Tuesday 14 January 2014

La Tragedia Repetida


"O German mother dreaming by the fire, While you are knitting socks to send your son His face is trotten deeper in the mud"

Siegfried Sassoon, a highly decorated British "hero" of the First World War wrote these lines. He was tested for a psychological disorder because of his war criticism.

I realised that I was dead the moment that I did not hear the shot. For years I had told myself that as long as one can hear a shot being fired one is safe. Bullets exceed the speed of sound. They reach you without warning. Or rather, they arrive before their warning does. Thus when I did not hear it, I knew, knew with uncertain conviction that I was dead. The comfort lasted only as long as the thought.

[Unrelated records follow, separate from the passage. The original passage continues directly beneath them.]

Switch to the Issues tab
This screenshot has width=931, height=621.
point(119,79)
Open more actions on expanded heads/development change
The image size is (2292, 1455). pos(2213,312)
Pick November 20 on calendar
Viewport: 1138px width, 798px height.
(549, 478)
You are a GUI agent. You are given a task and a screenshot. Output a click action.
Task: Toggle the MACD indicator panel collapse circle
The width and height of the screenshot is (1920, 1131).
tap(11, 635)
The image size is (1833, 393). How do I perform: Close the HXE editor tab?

It happened soon after we had passed the man sitting in the shade, the first casualty on this sunny and misty morning of madness, a man sitting in his own blood and urine.

We had gone to bed the previous evening, in an abandoned building, filled with fear and affected bravado and woke up, unwarranted and sudden in fearful chaos, a chaos superimposed on a calm realism, of colourful sunrise and gentle breeze, fractured by a gunpowder thirst that cannot go away.

Three men sent out last night to find a safe passage had failed to return by this morning. Sporadic shots became regular and intense with the approach of a misty, surreal morning without a sunrise. I cursed.

Farewell at last I said to these streets of pain. Violence ventured back and forth and frequent collective punishment measures quickly turned this into a place seething with anger against the occupation and the relentless bombardment.

In trying to put an end to history, we seem to have provoked another round of it - more vicious, more enduring, and more traumatic than before.

Danger, especially mortal danger, always seems to happen in the big spaces where we are not. We do not need to fear danger; we only have to fear it happening in that small space where we are.

The first death sitting in his blood and urine. La tragedia repetida.

A military officer armed with an umbrella, walking with calm purpose as slow people pass me by.

The true enemy do not always wear armbands, and strut, and command great rallies, but are impeccable gentlemen, who sell out their souls to a rampant power behind a smokescreen of propaganda that appropriate noble concepts such as "democracy", "freedom" and "human rights" and "our way of life" and "our values".

Is it that we don't actually want to win a new world? It can't be that, can it?

What truly is logic? Who decides upon reason? My quest has taken me through the physical, the metaphysical and even the delusional. It is terrible and mighty, and as an offspring of this delusion you wonder what you should do. For isn't it a part and parcel of its teachings that everything has a price and that there is always a time of reckoning?

You look around to find out what others are doing about it. They are doing what you are doing; wondering what to do. Knowing then that I am dead, from the shot that I had not heard, I sat down, heavily, with a sigh, knowing then that I am dead, no longer wondering what to do. Having done it all and having done nothing at all.